### WHAT THE TASK REQUIRES
An exact reproduction of the lines below, from the first through the one with "LENIART UC-II (265, 1156)", is the whole answer; pictures have no place in it.

---------------

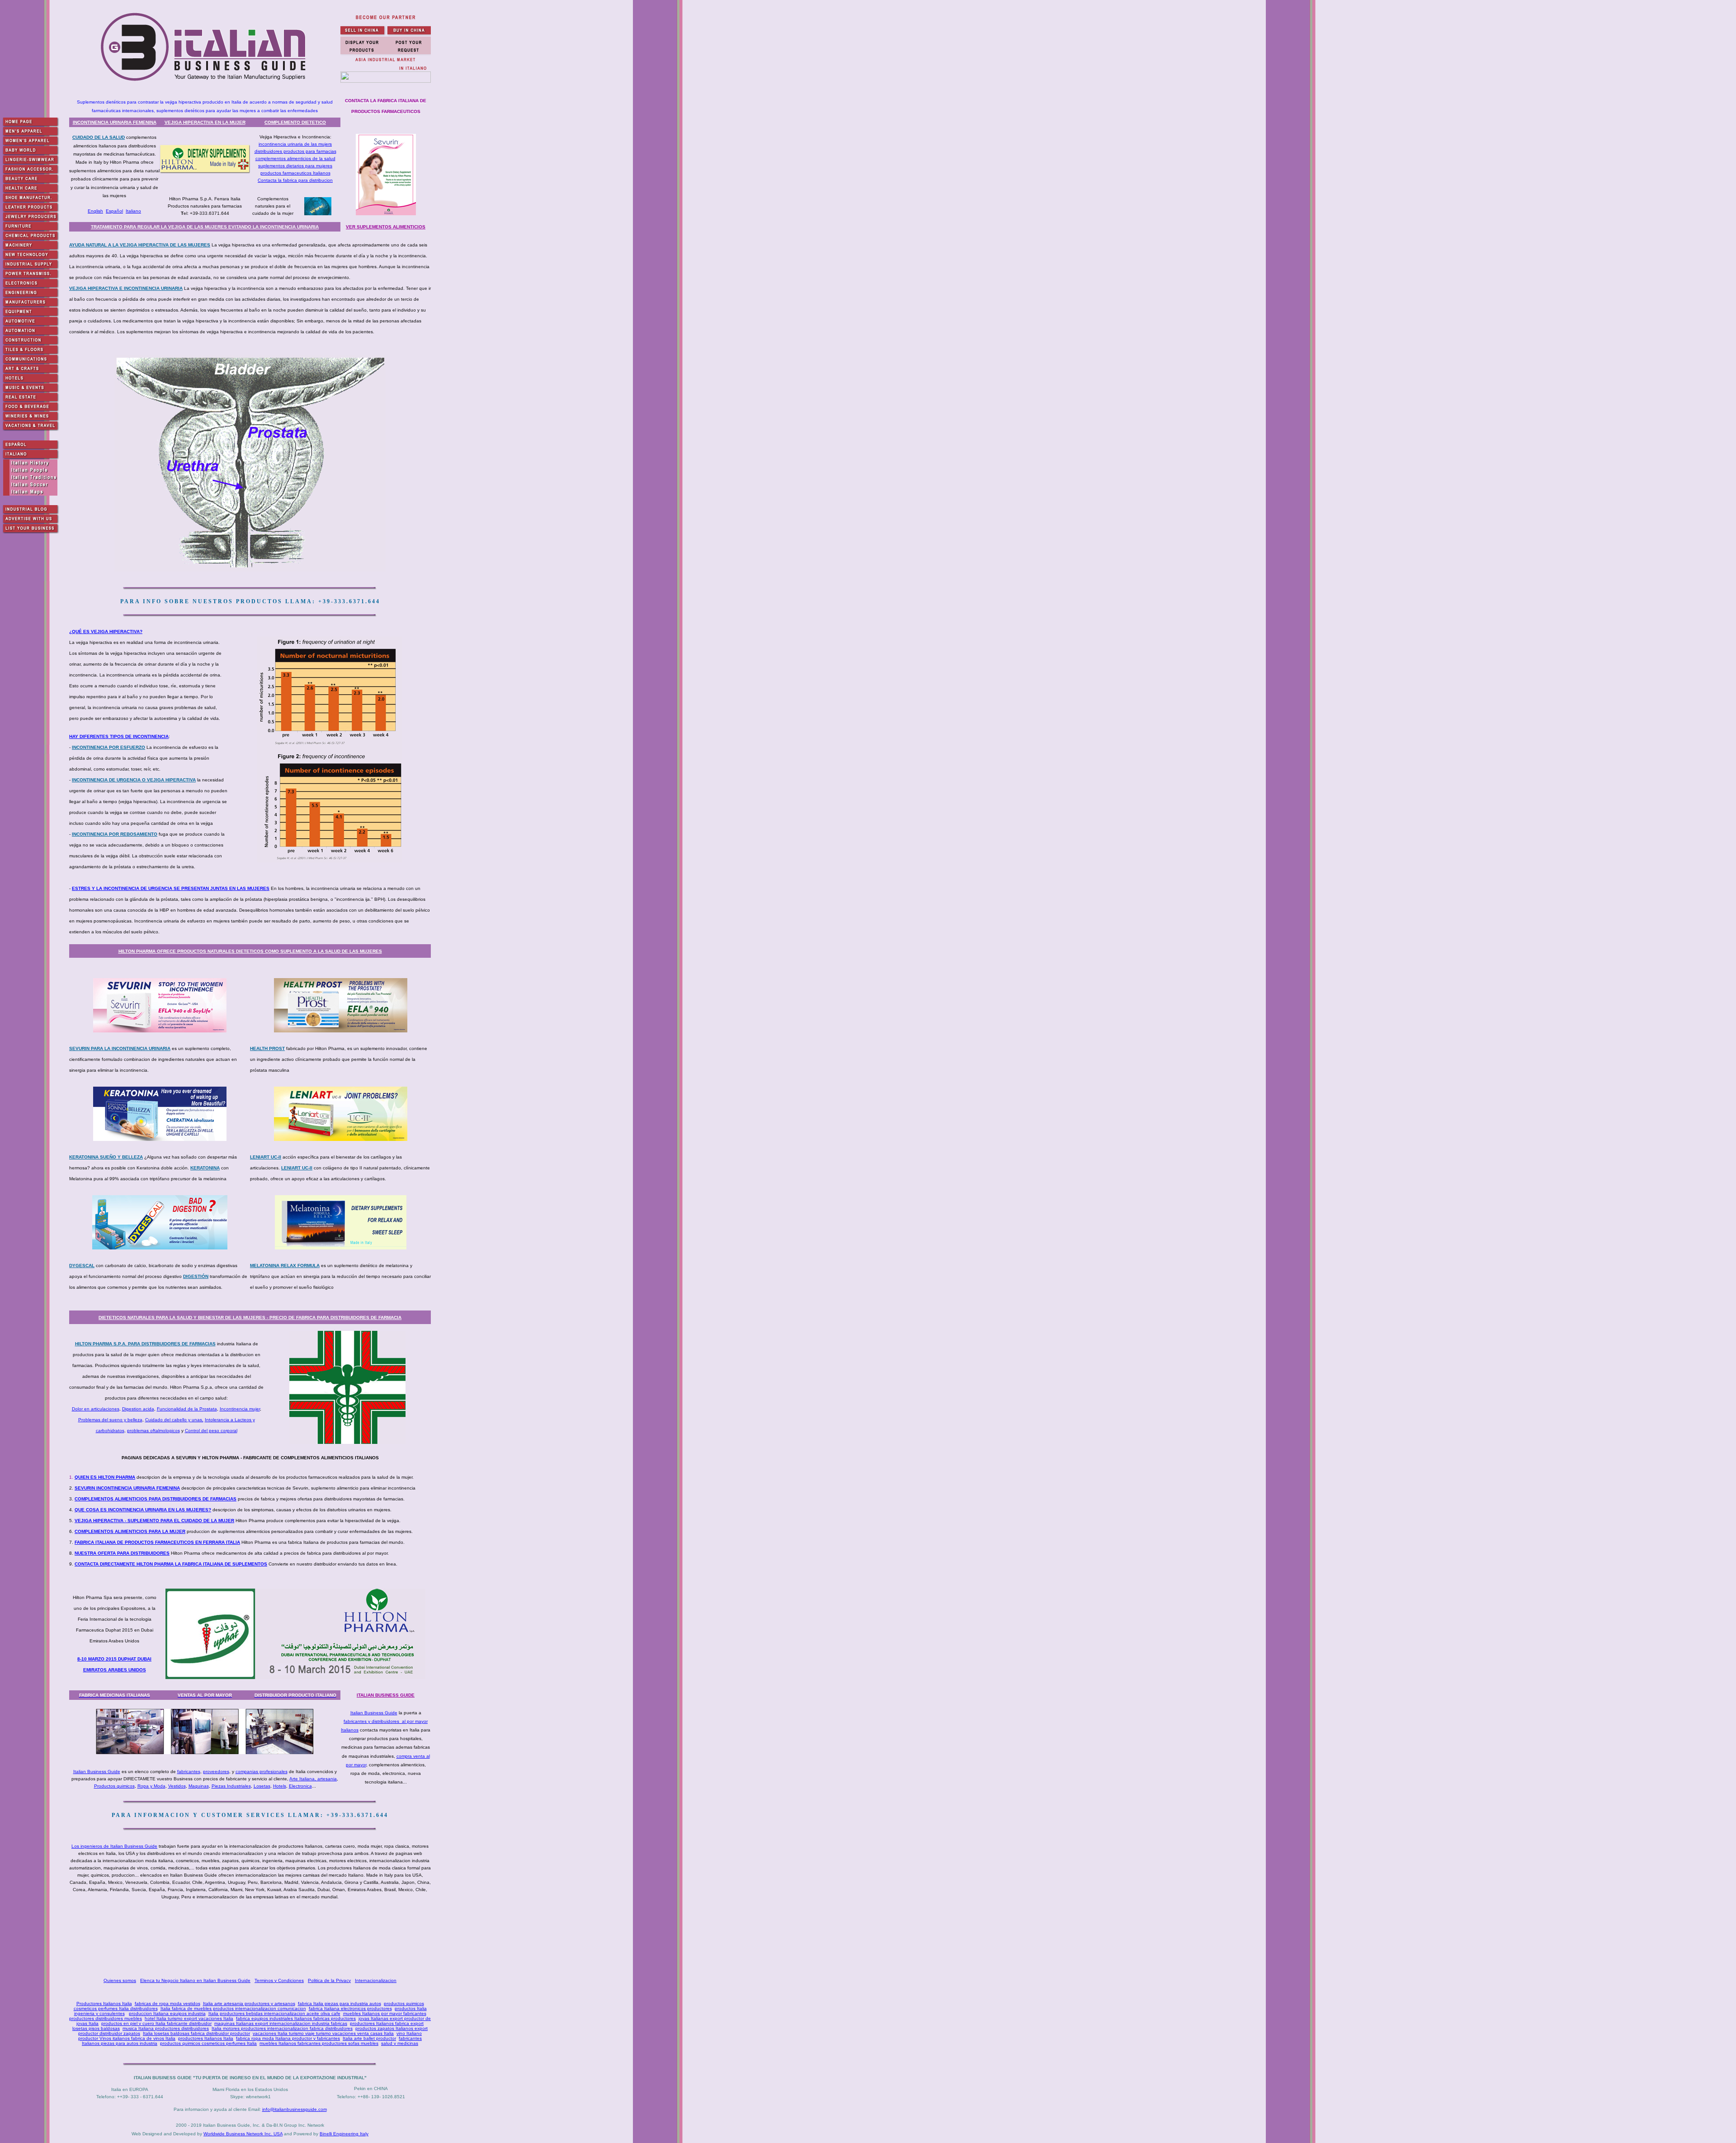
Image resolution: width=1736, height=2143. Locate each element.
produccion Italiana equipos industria (167, 2013)
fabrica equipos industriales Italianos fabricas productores (296, 2018)
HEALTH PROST (267, 1048)
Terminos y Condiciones (279, 1980)
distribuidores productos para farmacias (295, 151)
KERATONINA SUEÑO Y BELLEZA (106, 1156)
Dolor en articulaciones (95, 1408)
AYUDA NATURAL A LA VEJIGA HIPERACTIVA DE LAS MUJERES (139, 244)
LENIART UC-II (265, 1156)
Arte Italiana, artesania (313, 1778)
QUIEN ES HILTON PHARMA (105, 1477)
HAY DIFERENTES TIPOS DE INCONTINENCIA (119, 736)
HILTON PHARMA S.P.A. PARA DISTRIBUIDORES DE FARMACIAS (145, 1343)
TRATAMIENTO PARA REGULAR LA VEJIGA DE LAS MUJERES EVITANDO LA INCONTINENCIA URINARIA (205, 226)
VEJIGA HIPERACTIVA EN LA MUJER (205, 122)
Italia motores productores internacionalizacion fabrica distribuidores (282, 2028)
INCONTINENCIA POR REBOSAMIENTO (114, 834)
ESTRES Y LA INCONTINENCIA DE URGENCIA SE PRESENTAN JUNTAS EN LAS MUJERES (170, 888)
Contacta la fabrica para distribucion (295, 180)
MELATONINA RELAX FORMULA (285, 1265)
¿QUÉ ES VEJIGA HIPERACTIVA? (105, 631)
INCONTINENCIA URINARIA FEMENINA (114, 122)
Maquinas (199, 1785)
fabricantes (188, 1771)
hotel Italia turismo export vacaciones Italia (189, 2018)
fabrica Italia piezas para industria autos (339, 2003)
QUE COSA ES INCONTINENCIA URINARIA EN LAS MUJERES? (143, 1509)
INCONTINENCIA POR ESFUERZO (108, 747)
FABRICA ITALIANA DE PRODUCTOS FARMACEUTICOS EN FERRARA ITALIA (157, 1542)
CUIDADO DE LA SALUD (98, 137)
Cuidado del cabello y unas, (174, 1419)
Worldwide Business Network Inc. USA (243, 2133)
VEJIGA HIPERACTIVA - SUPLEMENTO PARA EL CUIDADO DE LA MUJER (154, 1520)
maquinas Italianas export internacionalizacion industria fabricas (280, 2023)
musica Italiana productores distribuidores (166, 2028)
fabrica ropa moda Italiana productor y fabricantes (288, 2038)
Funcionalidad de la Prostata (187, 1408)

---------------

### YOUR SOLUTION
Image resolution: width=1736, height=2143. Locate each element.
produccion Italiana equipos industria (167, 2013)
fabrica equipos industriales Italianos fabricas productores (296, 2018)
HEALTH PROST (267, 1048)
Terminos y Condiciones (279, 1980)
distribuidores productos para farmacias (295, 151)
KERATONINA SUEÑO Y BELLEZA (106, 1156)
Dolor en articulaciones (95, 1408)
AYUDA NATURAL A LA VEJIGA HIPERACTIVA DE LAS MUJERES (139, 244)
LENIART UC-II (265, 1156)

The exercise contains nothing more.